:: SOURCE EXTRACT ::
■ ■ ■ ■ ■ ■ ■

Breastfed vs. Formula: Do I have to pick one?

The Facts:

Breast milk is alive. It contains bio-dynamic factors, meaning that it will change throughout the day, season and year to support your baby’s growth, brain, immune system and gut - meeting her needs as she matures. Like all living tissue, it is variable.  The fat, water, electrolytes and the calories rise and fall in response to your baby’s body, the time of day and her environment.

Formula is predictable.  Every ounce has exactly the same number of calories, fat, water...it’s manufactured to be consistent. In the 1950’s, when ready-to-feed infant formula was originally manufactured, there was no “breast vs. formula“. Designed to replace breastmilk, medical advertising espoused the modernity of infant formula as smart parenting...being scientific...after all it is called ”formula”.

It doesn’t have to be Breast vs. Formula, as if we were discussing a competition.  Breastfeeding exclusively, breastfeeding partially or fully formula feeding your baby is your choice.  Make it your informed choice.  

There are several medical reasons that could be incompatible with breastfeeding.  There are several psychological reasons that could make formula feeding the best choice for some women. You have to assess your pro’s and con’s and seek advice from lactation educators and your health care providers. Speak to mothers who are experienced at breastfeeding their healthy children.  A few well-placed, wise words can help you make an informed choice.

■ ■ ■ ■ ■ ■ ■

:: DATA EXTRACTS ::

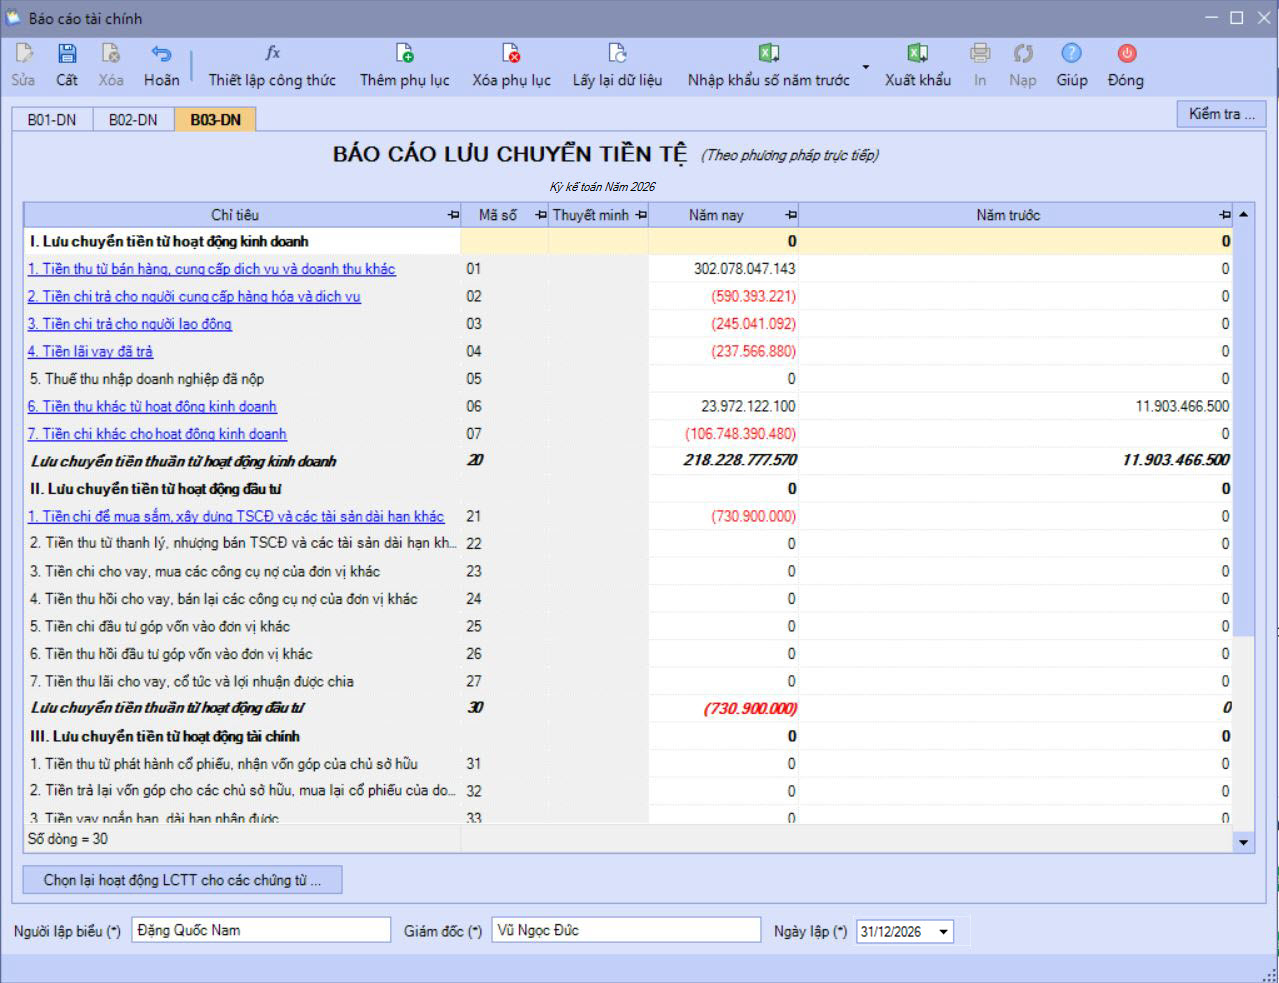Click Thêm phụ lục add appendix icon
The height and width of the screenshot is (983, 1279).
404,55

■ ■ ■ ■ ■ ■ ■

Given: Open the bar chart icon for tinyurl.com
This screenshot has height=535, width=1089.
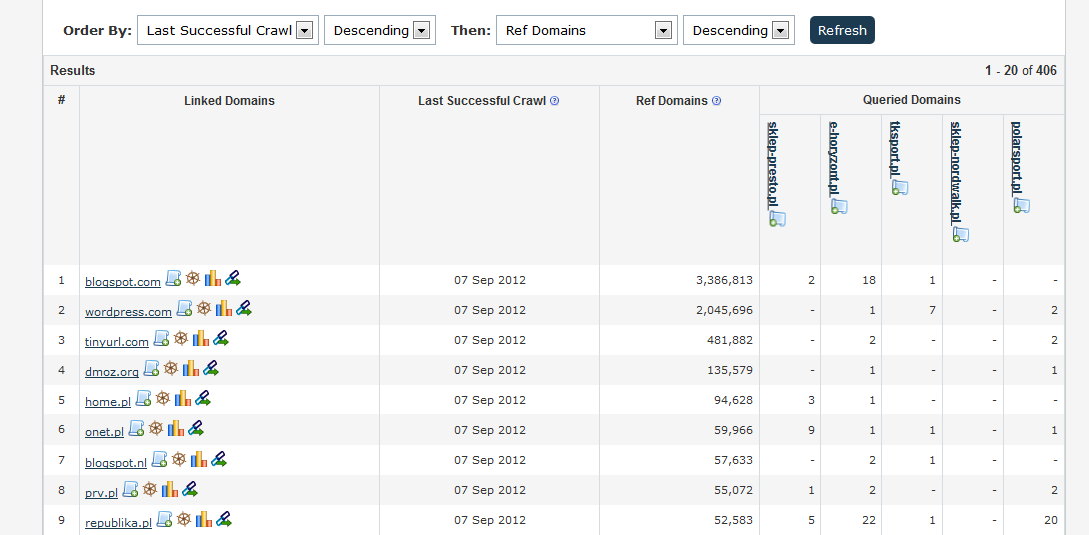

■ ■ ■ ■ ■ ■ ■

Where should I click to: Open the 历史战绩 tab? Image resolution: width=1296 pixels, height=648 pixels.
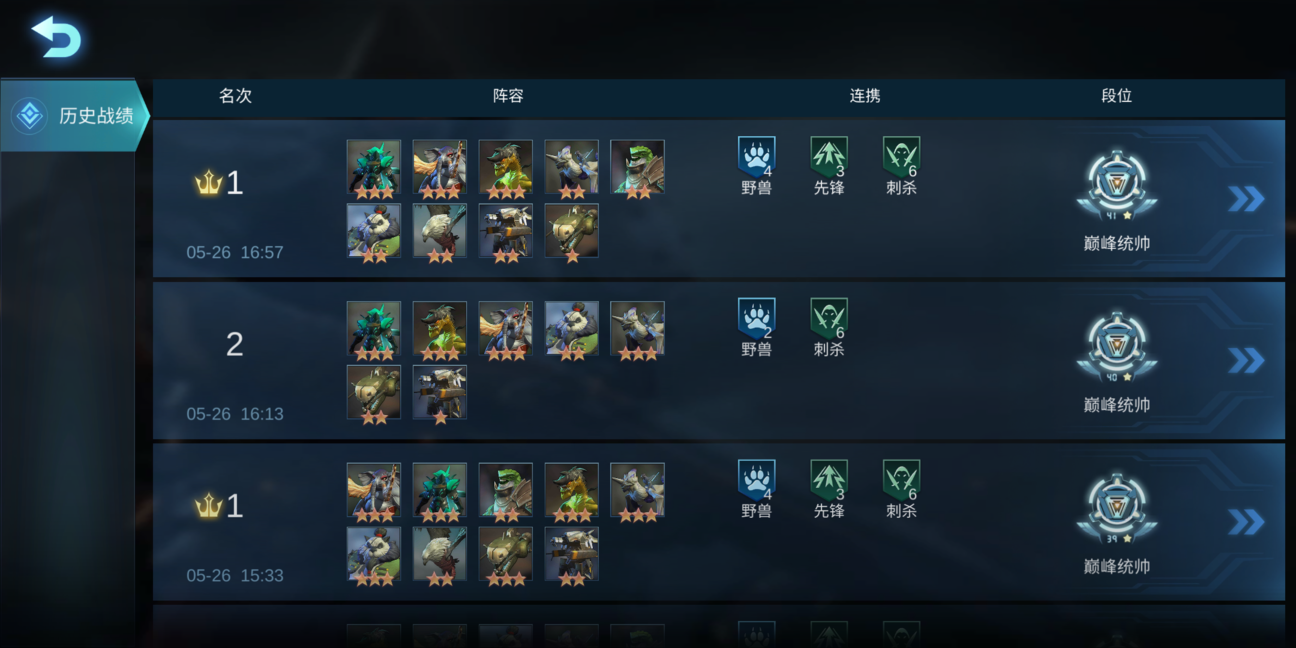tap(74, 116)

■ ■ ■ ■ ■ ■ ■

:: EXERCISES TO COMPLETE ::
1. State whether each statement agrees with the breastfeeding and formula text, answering yes or no and quoting the words of the text that decide it. (a) Ready-to-feed infant formula was first manufactured in the 1950s. (b) Every ounce of breast milk contains the same number of calories. (c) The text recommends speaking with mothers experienced at breastfeeding.
2. Carry the breastfeeding and formula text forward from its final sentence.

:: TASK-BY-TASK OUTPUTS ::
1.
(a) Yes: "In the 1950’s, when ready-to-feed infant formula was originally manufactured"
(b) No: "Like all living tissue, it is variable."
(c) Yes: "Speak to mothers who are experienced at breastfeeding their healthy children."

2.
There is a time and place for formula - alongside breastfeeding. When I first became a lactation consultant, in the 1990’s, I would never say,  “Sure, use formula.” I would make the remark, “When you’re ready to give up on the breastfeeding, that’s the time for one formula feeding.” Now I have come to recognize the functionality of formula. No more Breast vs. Formula.  Breast + Formula works for many mothers.

After a careful evaluation of latch and positioning, I will frequently  suggest a Medela Supplemental Nursing System (SNS) to a mom with a low milk supply and baby that is unsatisfied at the breast and therefore won’t sustain a suck-swallow pattern. If there is no available expressed breastmilk for the supplementer bottle, I suggest formula be used. In this way your hungry baby can get your breastmilk and the flow of formula, through a tiny tube at your nipple, to keep her stimulated and sucking with swallowing. Allowing her to feed from your breast rather than a bottle will stimulate your body to produce more milk, perhaps eliminating the need for the supplementer after a short period of time.

Another 1990’s concern was nipple confusion. I haven’t found that to be common any more. While I still recommend no artificial nipples be introduced until you and your baby have had a chance to figure it out naturally...there is a time and place for formula in a bottle in the early stages of breastfeeding. With so many nipple sizes and shapes available today, and some experimentation, babies go can go between breast and bottles quite easily.  

Please remember that you will produce enough breastmilk to satisfy the growing appetite of your baby if she is put to breast as often as she shows signs of hunger.  A short, less than successful breastfeeding followed by a bottle of formula and no pumping will decrease your milk supply. Guaranteed.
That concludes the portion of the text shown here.